L'histoire est riche de tels phénomènes : avant le Kosovo, il y a eu le Pakistan, et demain il y aura peut-être la partie tamoule du Sri Lanka, le Sud musulman de la Thaïlande, le Nigéria déchiré entre provinces musulmanes et chrétiennes, et, pourquoi pas, l'Afrique du Sud éclatée, quand la figure fédératrice de Nelson Mandela ne sera plus là pour unir Noirs et Blancs, guère réconciliés depuis la fin de l'Apartheid.
La Serbie, avec laquelle la communauté internationale avait été trop complaisante au début des années 1990, est ainsi devenue le bouc émissaire de la mauvaise conscience européenne. Tout cela pour qu'une logique diabolique de séparatisme ethnico-religieux se mette en place, sans savoir où elle mènera le Continent vieillissant, dont la population ne maintient son niveau que grâce à l'immigration, que, du reste, elle n'arrive pas à intégrer, quel que soit, d'ailleurs, le modèle d'intégration en cause.
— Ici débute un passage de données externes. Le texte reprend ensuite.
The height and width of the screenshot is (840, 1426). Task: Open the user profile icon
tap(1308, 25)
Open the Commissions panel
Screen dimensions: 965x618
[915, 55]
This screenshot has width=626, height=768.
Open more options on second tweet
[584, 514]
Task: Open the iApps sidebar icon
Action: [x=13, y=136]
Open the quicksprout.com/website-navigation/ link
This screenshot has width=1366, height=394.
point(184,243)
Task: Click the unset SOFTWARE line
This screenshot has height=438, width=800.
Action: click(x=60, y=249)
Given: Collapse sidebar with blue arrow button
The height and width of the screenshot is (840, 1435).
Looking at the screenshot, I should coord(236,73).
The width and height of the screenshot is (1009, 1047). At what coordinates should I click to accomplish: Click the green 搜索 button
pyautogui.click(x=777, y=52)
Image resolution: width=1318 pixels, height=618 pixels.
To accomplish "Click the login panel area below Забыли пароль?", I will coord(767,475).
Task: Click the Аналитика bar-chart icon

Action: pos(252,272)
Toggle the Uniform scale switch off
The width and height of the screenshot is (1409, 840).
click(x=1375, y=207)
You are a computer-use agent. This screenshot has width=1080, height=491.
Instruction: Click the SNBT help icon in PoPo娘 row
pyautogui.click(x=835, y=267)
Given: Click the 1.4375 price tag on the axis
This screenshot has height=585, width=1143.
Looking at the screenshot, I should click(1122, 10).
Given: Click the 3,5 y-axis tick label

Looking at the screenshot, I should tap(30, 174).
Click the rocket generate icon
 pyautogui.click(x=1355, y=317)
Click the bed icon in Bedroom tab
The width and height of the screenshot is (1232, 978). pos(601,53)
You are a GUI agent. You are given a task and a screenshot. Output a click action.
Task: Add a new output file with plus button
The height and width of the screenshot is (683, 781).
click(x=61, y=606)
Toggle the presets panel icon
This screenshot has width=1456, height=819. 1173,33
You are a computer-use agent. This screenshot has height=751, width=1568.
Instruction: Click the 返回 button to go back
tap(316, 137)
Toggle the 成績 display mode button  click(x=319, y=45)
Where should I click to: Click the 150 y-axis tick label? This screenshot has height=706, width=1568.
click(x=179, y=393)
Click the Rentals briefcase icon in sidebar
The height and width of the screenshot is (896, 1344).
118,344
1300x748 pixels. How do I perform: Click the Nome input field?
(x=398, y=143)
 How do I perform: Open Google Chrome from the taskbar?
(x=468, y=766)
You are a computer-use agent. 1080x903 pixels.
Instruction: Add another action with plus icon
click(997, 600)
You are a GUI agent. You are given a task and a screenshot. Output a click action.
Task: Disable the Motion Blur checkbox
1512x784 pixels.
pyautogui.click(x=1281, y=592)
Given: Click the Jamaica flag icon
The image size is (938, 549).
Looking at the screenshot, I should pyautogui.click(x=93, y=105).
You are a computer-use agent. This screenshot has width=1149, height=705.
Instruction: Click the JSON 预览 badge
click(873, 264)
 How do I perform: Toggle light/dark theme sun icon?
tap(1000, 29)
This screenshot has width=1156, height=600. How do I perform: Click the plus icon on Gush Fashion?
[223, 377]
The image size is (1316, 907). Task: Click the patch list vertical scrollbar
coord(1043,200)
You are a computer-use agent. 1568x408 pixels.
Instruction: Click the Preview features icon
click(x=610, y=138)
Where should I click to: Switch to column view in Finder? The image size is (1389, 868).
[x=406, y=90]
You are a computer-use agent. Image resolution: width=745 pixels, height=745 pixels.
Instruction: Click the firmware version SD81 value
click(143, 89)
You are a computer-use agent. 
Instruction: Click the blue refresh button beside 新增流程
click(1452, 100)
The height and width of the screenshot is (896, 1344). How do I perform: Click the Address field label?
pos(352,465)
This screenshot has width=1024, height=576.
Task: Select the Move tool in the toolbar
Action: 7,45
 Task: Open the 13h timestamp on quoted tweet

Pour parer au procès en néo-conservatisme que l'on me fait ici et là, je précise comme l'a également fait le social-démocrate Cratyle que je ne suis pas d'accord avec Samuel P. Huntington, idéologue majeur des néo-conservateurs, qui prophétisait en 1993 sur un trop binaire « choc des civilisations ». L'exemple de la Tunisie, qui concilie islam et relations fructueuses et paisibles avec l'Occident, notamment avec la France, prouve que la situation est plus complexe. Je ne suis pas plus d'accord avec Huntington lorsqu'il établit une séparation civilisationnelle entre la Chrétienté occidentale (catholique ou protestante) et le monde slave orthodoxe. Si ces deux ensembles ont une existence propre -le soutien de Moscou à Belgrade le prouve bien-, il n'y a pas de césure entre eux. L'héritage chrétien commun réunit davantage l'Est et l'Ouest que la Guerre froide, qui n'était pas civilisationnelle mais idéologique, ne les avait séparés.
Dès lors, un Occidental ne peut que s'inquiéter que l'abaissement voulu d'une Serbie jadis hégémonique et agressive serve à promouvoir la naissance d'une nouvelle enclave musulmane en Europe. Si la guerre de 1999 a effectivement interdit la vie commune des Albanais musulmans et des Serbes orthodoxes -qui vont devoir s'exiler en Serbie- au Kosovo, ce précédent doit rendre l'Europe vigilante face aux prochaines enclaves musulmanes qui risquent de s'y former. Les dirigeants européens sauront-ils contrer cette menace ?
Tant que la natalité sera, par la contraception et surtout l'avortement de masse, réfrénée, et l'immigration vue comme le seul moyen de suppléer à la dénatalité en Europe, la logique fatale décrite plus haut ne pourra que s'accentuer dangereusement.